Do some research on elder care attorneys, find a recommended one (or two), and get a consult (or two).
Helping elderly loved ones can get very complicated and a good relationship with an elder care attorney is vital. I have a short hub on this topic and I stress the value of establishing a relationship with an experienced elder care attorney in the kind of situation you face.
meals on wheels are good, my great grandparents used to get them when they lived in special housing for the over 60's. As soon as they went in to a 'home' they deteriorated mentally. Now it's my mums turn to take care of her mum, she moved back into her house to take care of her. It's hard but worth it.
The circle of life ...
My heart goes out to you, Frany. I'm not taking care of an elderly family member right now, but I have in the past. I understand.

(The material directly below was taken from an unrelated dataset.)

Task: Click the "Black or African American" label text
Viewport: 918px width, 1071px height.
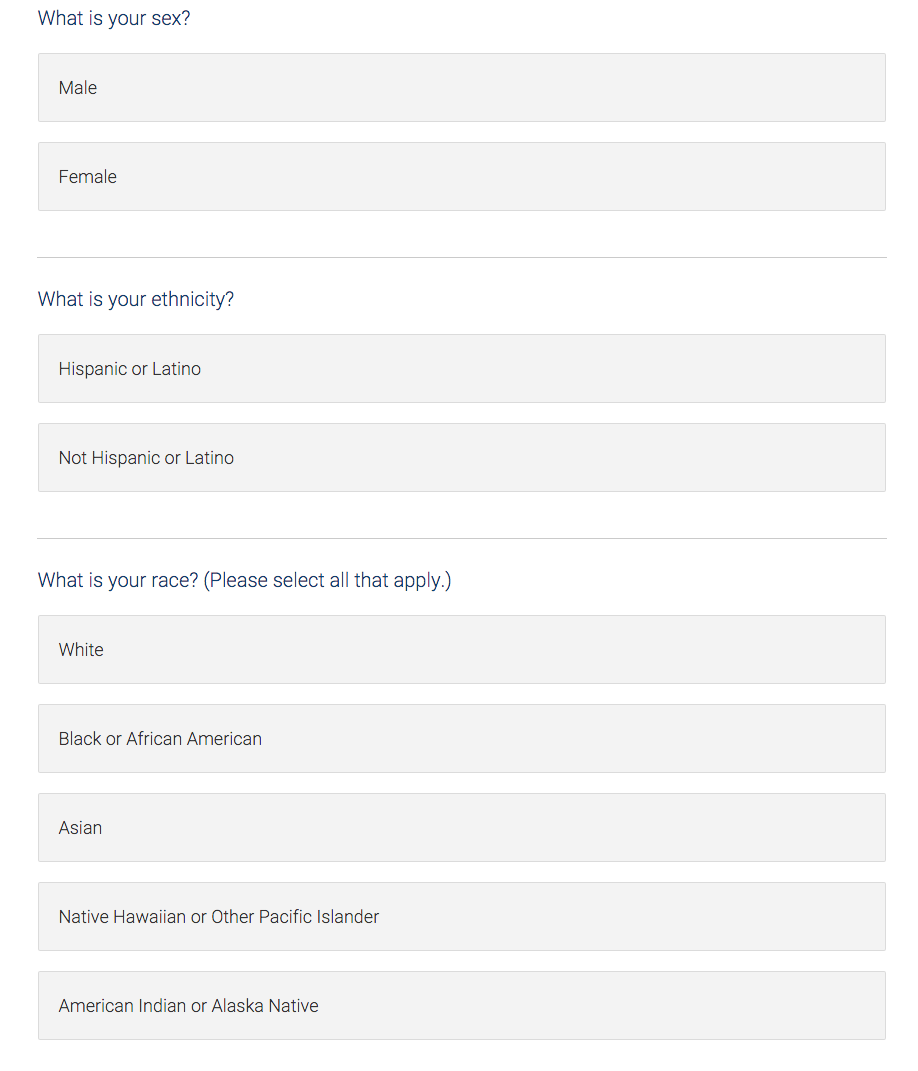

You've mentioned your Uncle's son a few times, so I'll share my opinion (if you dont mind): Sounds to me like he's in denial and/or is simply too selfish to be realistic. Sorry to be blunt, but it's the way I am.
You, on the other hand, clearly care for your Aunt and Uncle and their well-being, and even with the understanding of how difficult a job it is, you probably couldn't live with yourself if you did less than your best to help them.

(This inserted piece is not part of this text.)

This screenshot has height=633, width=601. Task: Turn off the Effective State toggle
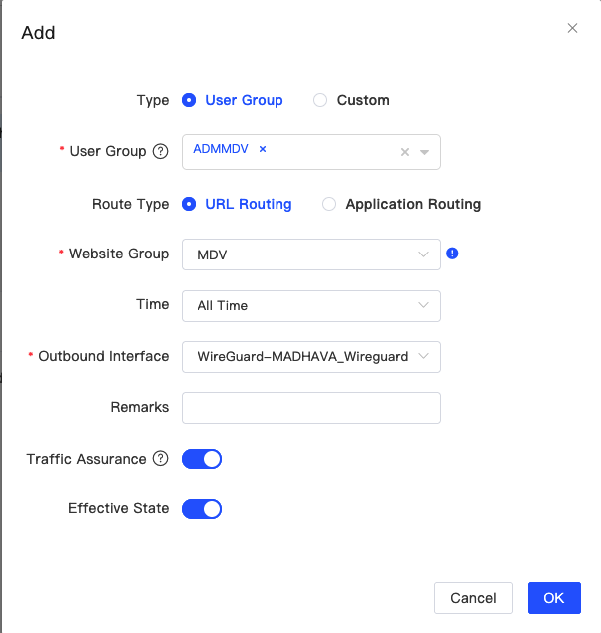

Sometimes -- and especially with the economy the way it is -- you can find eager, helpful, reliable college students or SAHM'ss who need a little extra income. They can be SOOOO helpful, even if it's just to give you relief one day a week. But the possibilities with them are infinite, from actually moving in with your Aunt/Uncle, to daily visits, etc. They can do a lot of the running (to doctor appts, etc), and just "be there" as a comforting source of companionship. This would give you the time and break you need for the rest of your responsibilities, AND allow you some of that all-important "me" time we women are bad about.
I wish your family all the best.
Lynda, you hit the nail on the head in regard to my Uncle's son. Selfish.

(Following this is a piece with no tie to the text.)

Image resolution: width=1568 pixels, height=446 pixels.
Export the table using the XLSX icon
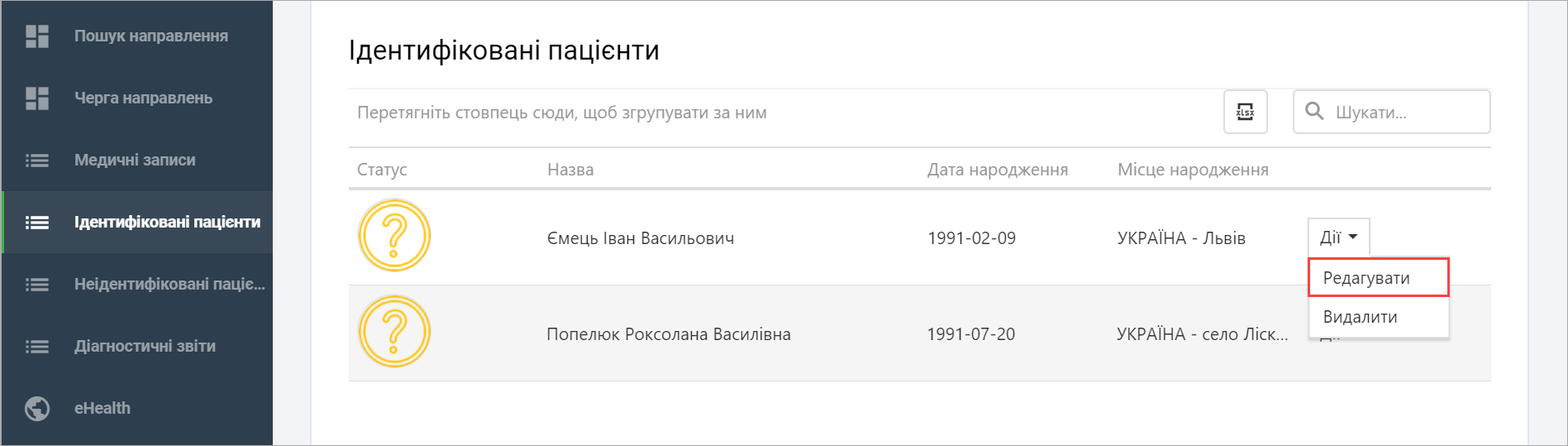(x=1245, y=112)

Sometimes ya just need to vent!
My Uncle doesn't want to pay for Meals On Wheels, so I highly doubt he'll let a college student take care of him. We need to move him into assisted living with memory care.
Well, sounds like you know what to do. Don't let folks like his son make you any less confident. My mother took my grandmother (her mom) OUT of an assisted living facility, and Grandma has been depressed, lonely, and bored ever since. She LOVED her little apt. in her beautiful facility, and LOVED the socialization if provided, as well as the assisted-independence.
And feel free to vent, lady. You're right: It's helpful.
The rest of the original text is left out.